Carol Emshwiller (b. April 12, 1921) was born Agnes Carolyn Fries in Ann Arbor, Michigan, the eldest of Charles and Agnes (Carswell) Fries’s four children. Growing up, she spent several years in France and Germany while her father, a professor of English and linguistics, was on sabbatical. Graduating from the University of Michigan with a B.A. in music in 1945, she joined the Red Cross, aiding U.S. troops in postwar Italy, then returned to Ann Arbor for art school. She married fellow art student Ed Emshwiller in 1949. Together, they attended the Ecole Nationale Superieure des Beaux-Arts (1949–50), toured Europe on a motorcycle, and eventually settled in Levittown, New York, where they had three children, in 1955, 1957, and 1959.
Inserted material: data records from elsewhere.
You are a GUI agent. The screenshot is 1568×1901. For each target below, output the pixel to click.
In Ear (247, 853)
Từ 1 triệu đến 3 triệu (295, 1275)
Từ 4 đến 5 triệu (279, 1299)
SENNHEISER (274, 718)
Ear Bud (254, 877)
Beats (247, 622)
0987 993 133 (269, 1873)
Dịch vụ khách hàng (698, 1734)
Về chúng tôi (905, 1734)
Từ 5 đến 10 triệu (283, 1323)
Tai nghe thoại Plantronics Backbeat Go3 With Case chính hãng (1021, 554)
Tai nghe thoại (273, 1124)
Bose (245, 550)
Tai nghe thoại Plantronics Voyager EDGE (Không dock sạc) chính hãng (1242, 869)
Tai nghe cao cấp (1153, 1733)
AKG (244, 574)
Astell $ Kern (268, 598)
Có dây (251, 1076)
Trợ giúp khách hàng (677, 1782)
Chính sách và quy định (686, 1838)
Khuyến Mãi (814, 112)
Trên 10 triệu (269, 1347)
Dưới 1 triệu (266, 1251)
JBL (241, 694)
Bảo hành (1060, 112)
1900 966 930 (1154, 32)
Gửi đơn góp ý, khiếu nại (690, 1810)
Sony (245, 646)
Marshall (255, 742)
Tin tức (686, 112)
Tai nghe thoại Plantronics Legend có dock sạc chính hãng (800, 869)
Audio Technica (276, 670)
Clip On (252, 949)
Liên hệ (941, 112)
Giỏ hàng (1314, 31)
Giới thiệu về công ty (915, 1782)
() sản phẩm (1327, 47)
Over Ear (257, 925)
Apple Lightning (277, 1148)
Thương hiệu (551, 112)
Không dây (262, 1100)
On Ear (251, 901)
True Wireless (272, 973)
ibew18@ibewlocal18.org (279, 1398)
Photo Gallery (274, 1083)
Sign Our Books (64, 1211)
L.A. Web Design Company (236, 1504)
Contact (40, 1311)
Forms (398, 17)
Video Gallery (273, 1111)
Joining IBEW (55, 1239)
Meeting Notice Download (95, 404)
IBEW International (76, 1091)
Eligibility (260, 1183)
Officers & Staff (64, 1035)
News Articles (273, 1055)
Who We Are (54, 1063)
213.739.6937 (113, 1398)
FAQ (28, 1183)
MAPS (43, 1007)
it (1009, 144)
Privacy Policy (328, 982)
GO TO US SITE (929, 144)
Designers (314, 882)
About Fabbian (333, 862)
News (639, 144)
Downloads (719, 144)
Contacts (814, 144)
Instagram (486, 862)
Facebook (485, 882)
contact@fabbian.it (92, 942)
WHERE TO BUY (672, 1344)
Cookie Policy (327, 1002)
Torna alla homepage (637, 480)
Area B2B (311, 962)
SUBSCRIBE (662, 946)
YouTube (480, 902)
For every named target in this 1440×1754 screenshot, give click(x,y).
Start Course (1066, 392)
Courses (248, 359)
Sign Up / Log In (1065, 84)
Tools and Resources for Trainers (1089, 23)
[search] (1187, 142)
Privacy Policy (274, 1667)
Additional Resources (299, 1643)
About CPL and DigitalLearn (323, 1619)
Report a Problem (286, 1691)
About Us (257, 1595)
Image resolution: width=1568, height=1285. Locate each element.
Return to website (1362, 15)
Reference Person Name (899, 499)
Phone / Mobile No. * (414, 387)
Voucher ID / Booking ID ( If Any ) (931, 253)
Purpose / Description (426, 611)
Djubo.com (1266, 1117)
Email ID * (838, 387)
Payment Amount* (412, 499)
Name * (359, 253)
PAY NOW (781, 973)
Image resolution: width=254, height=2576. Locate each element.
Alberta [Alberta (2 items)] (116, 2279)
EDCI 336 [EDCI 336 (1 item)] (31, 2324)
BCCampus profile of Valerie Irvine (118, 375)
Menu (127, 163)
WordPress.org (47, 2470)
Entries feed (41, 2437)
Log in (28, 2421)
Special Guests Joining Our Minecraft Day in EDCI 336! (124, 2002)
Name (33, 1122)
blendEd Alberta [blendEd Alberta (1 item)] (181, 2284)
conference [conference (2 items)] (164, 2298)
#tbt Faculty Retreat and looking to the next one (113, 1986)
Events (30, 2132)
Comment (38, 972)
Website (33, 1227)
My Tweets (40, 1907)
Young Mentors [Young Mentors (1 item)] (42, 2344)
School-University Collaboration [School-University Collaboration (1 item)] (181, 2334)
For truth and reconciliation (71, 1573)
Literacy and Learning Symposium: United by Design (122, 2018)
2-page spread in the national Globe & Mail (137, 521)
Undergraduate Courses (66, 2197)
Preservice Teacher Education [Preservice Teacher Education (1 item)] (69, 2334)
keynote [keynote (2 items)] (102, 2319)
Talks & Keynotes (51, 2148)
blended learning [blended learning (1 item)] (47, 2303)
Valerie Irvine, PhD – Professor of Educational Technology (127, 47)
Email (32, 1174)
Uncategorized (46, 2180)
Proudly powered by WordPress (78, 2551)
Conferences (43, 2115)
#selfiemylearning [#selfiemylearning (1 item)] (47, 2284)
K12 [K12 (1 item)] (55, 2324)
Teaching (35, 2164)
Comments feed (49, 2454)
Emshwiller began publishing science fiction in the mid-1950s, after being introduced to key people within the genre by her husband, who became one of the principal genre artists of the era. During the 1960s, Emshwiller and her husband expanded their circle to include avant-garde musicians, painters, poets, and filmmakers—as she put it, “we were enmeshed. Embedded. Passionate about that sixties world and nothing else.” Not surprisingly, her experimental stories were often associated with science fiction’s “New Wave,” and in 1962 she received an honorable mention for her short story “Adapted”—the first of many such honors she would accumulate in subsequent decades.
In 1974 Emshwiller became an adjunct assistant professor at New York University and published her first story collection, Joy in Our Cause. She has continued to publish almost nonstop since then. Her novels include Carmen Dog (1998), The Mount (2002), Mister Boots (2005), and The Secret City (2007). Fellow science fiction author Ursula K. Le Guin praised her as a “major fabulist, a marvelous magical realist, one of the strongest, most complex, most consistently feminist voices in fiction”; to date, Emshwiller has won one World Fantasy Award, one Philip K. Dick Award, two Nebula Awards, and a World Fantasy Award for Lifetime Achievement (in 2005). Since her husband’s death in 1990, she has divided her time between New York City and Owens Valley, California.